_SELECTED PASSAGE_.
_ _ _
Important optimisation is listing files present in the bucket along with their ETags, we can compare those with the ones to be sent and only upload files which name or content differs. It's especially important to compare not only name for non–digested files. We upload everything from Rails public directory, eg. 422.html — no digest here, file could change and it would be omitted during upload while relying on its path only (or key when using S3 vocabulary). S3 can produce ETag in few ways, check which applies to your scenario in the documentation. For our case it's Digest::MD5.hexdigest of a file content.

Telling S3 what is the Content-Type of uploaded files is a must. If it's not provided, it'll do a best guess. However, browser won't run application.js with Content-Type: binary/octet. Guessing the content type is not where it shines unfortunately.

Rails expect that .sprockets-manifest-totallyrandomdigest.json will be present in public/assets when the app starts. Yep, digest included in manifest filename is totally random and Rails detects it based on path and regex matching the name. We use same mechanism to find desired file: Sprockets::Railtie.build_manifest(Rails.application).path. After that we're able to upload it under a known and predictable name: manifest-$COMMIT_SHA.json. We produce manifest-latest.json as a fallback in case something went wrong and we haven't delivered manifest referencing released commit.

Rake task for the ease of use:

# lib/tasks/cdn_assets.rake
namespace :cdn_assets do
  desc "Distribute public/assets to CDN"
_ _ _
_WHAT YOU HAVE TO DO_.
Pick up the write-up on uploading Rails assets to S3 right after its last line, the `desc "Distribute public/assets to CDN"` line of the rake task.
_ _ _
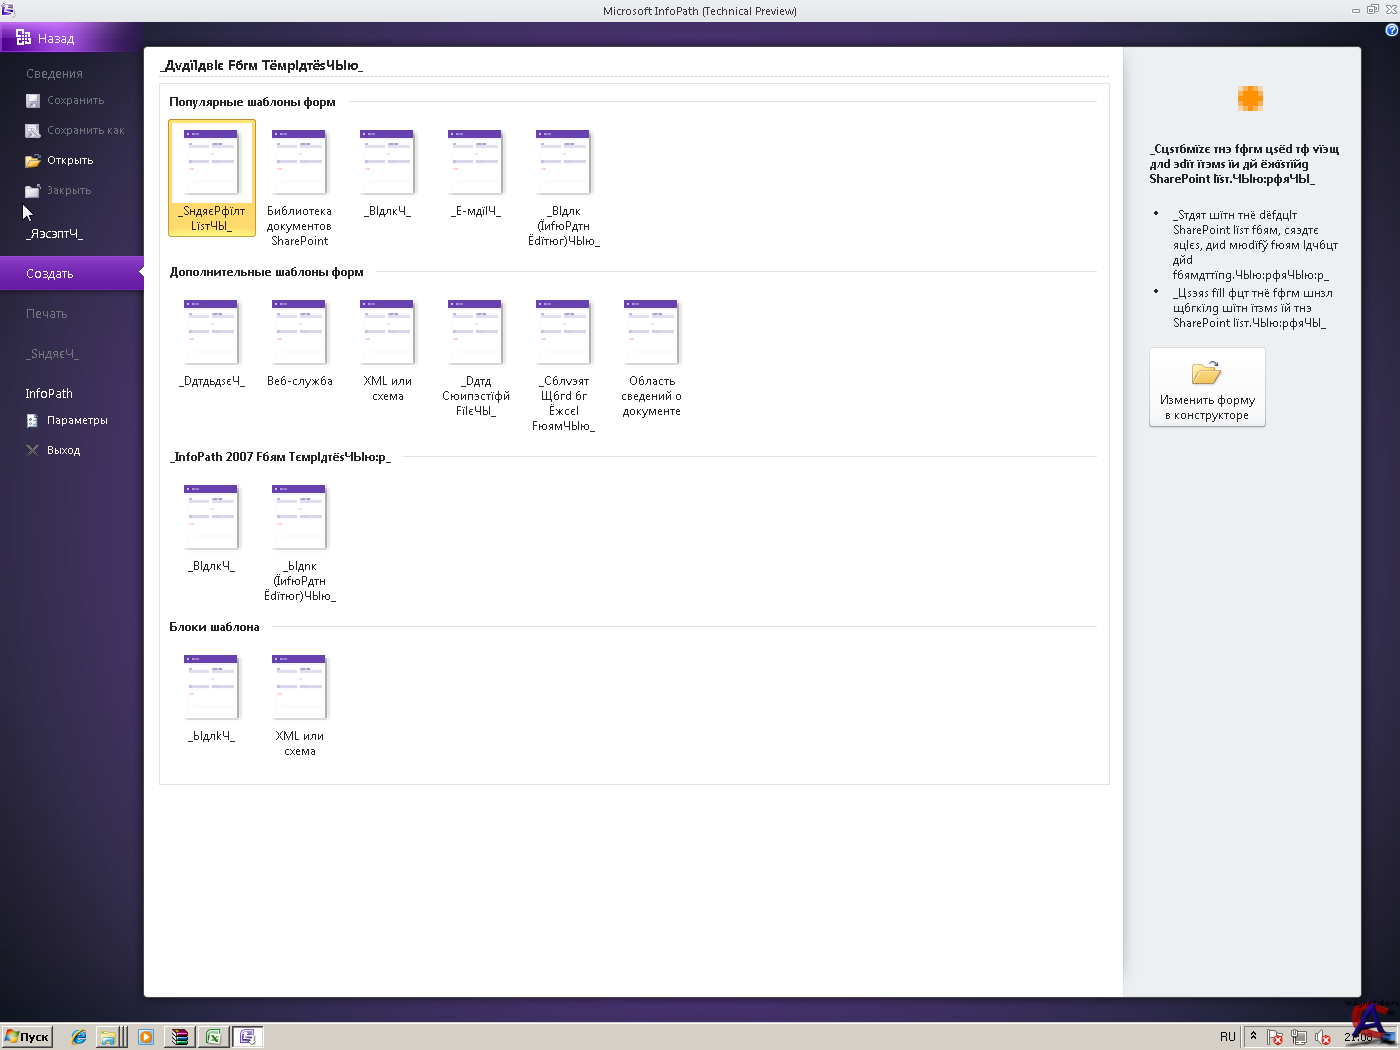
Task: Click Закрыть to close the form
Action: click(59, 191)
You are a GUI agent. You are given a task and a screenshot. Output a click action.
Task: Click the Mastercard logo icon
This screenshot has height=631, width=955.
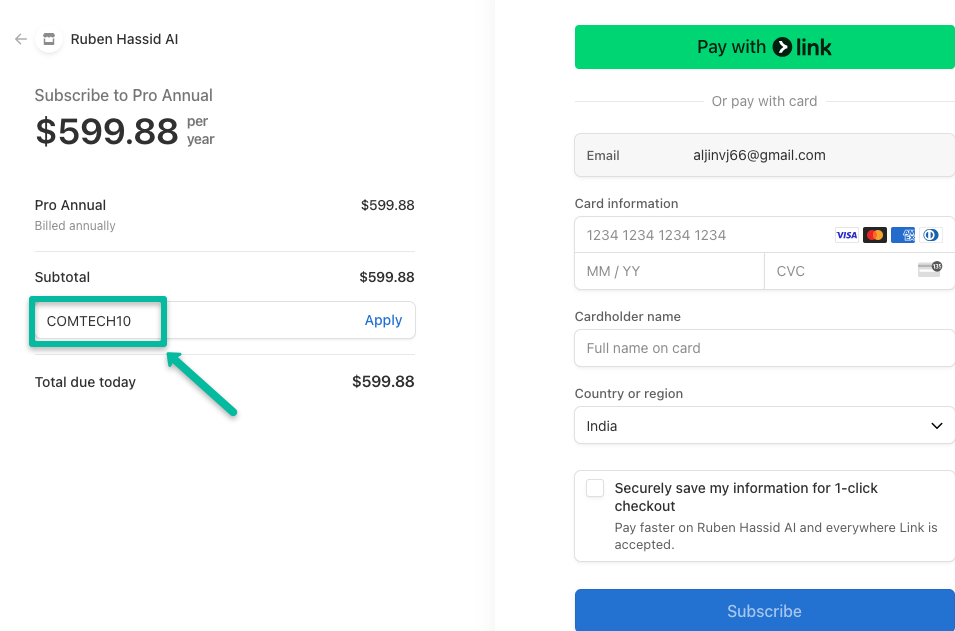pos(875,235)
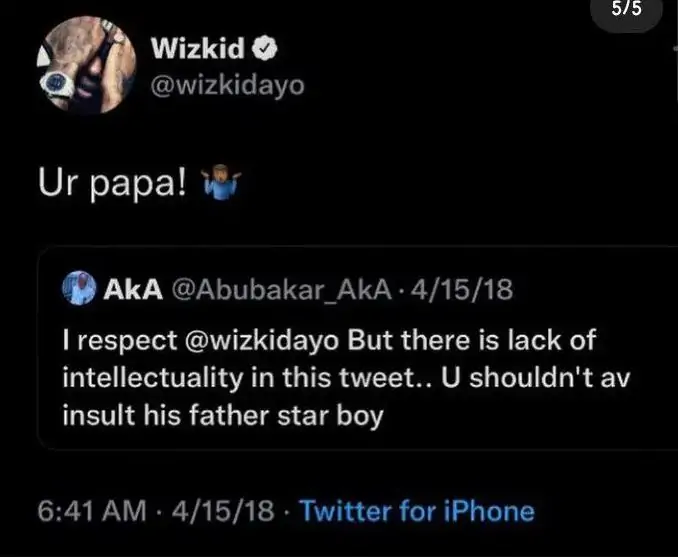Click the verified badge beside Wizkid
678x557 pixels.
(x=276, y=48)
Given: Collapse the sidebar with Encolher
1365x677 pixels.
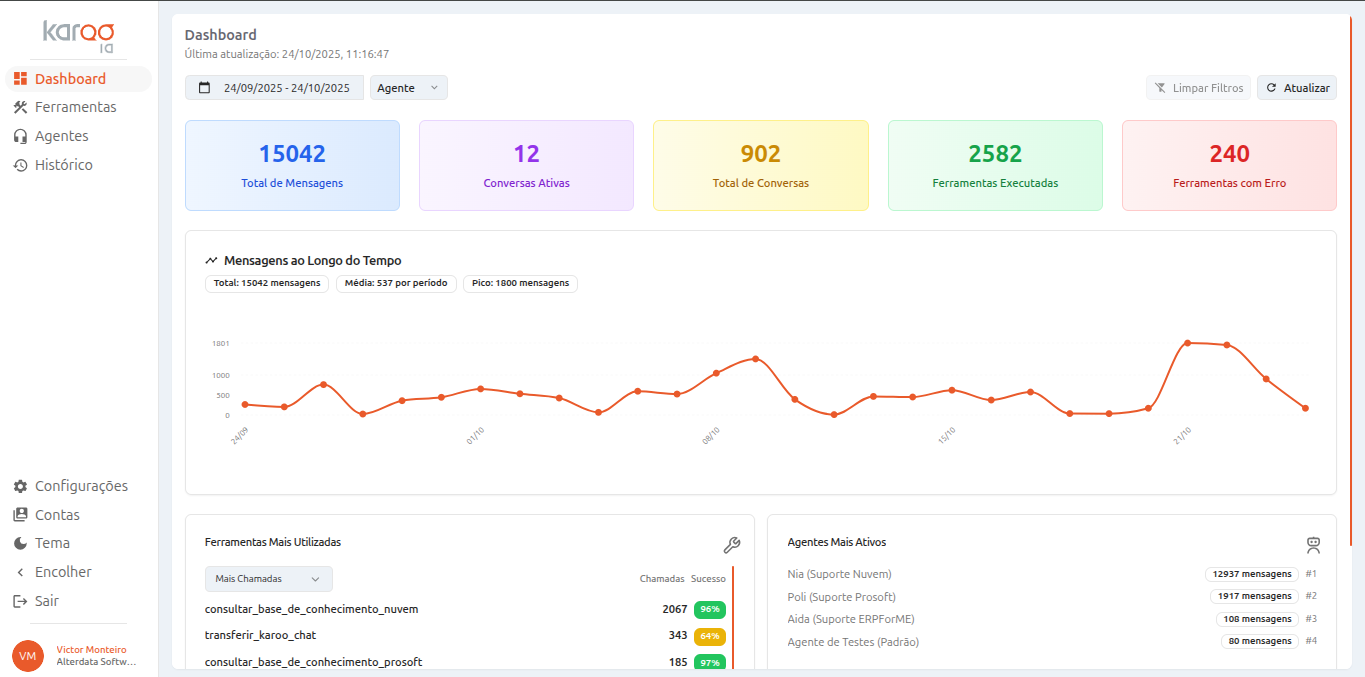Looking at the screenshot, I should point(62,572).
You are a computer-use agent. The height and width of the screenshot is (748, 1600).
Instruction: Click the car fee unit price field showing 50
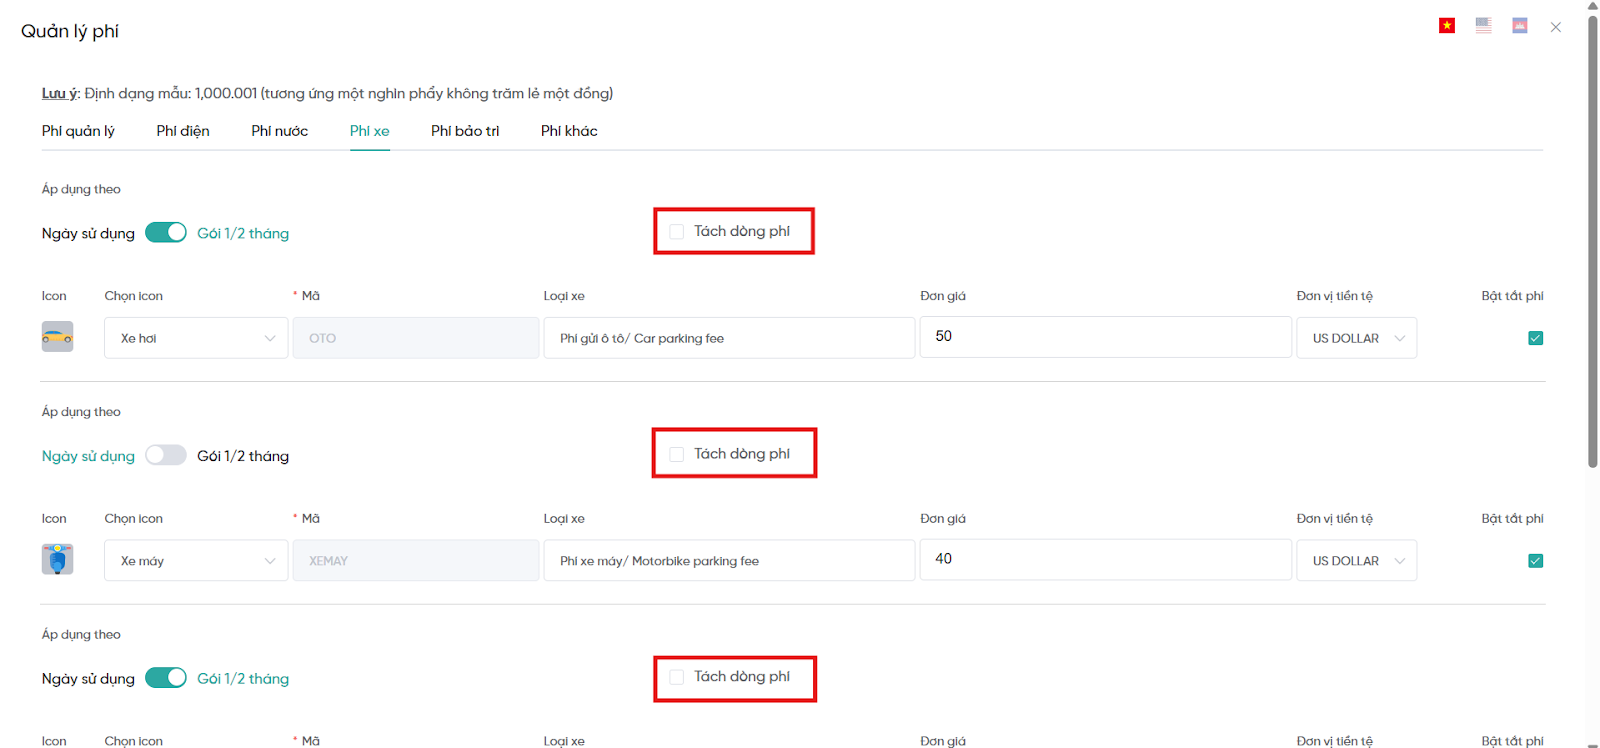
_ _ _
_RESPONSE BELOW_.
  task :upload do
    CdnAssets.new.upload
  end
end

Adding missing step to .github/workflows/assets.yml:

     - name: Push assets to AWS S3
        env:
          AWS_ACCESS_KEY_ID: ${{ secrets.AWS_ACCESS_KEY_ID }}
          AWS_SECRET_ACCESS_KEY: ${{ secrets.AWS_SECRET_ACCESS_KEY }}
          AWS_REGION: eu-central-1
          AWS_BUCKET: fancy-bucket
          GIT_COMMIT: ${{ github.sha }}
        run: |
          bin/rails cdn_assets:upload

Download manifest on Heroku

Having predictable Sprockets manifest name allows us to download it on Heroku using carefully crafted buildpack. What it does is downloading manifest-$COMMIT_SHA.json or the fallback one to public/assets/$ASSET_MANIFEST_PATH. $ASSET_MANIFEST_PATH can be something like: public/assets/.sprockets-manifest-5ad1cd2a52740dfb575f43c74d6f3b0e.json. It doesn't need to change in time, it's name doesn't reference content, it has to match sprockets lookup pattern.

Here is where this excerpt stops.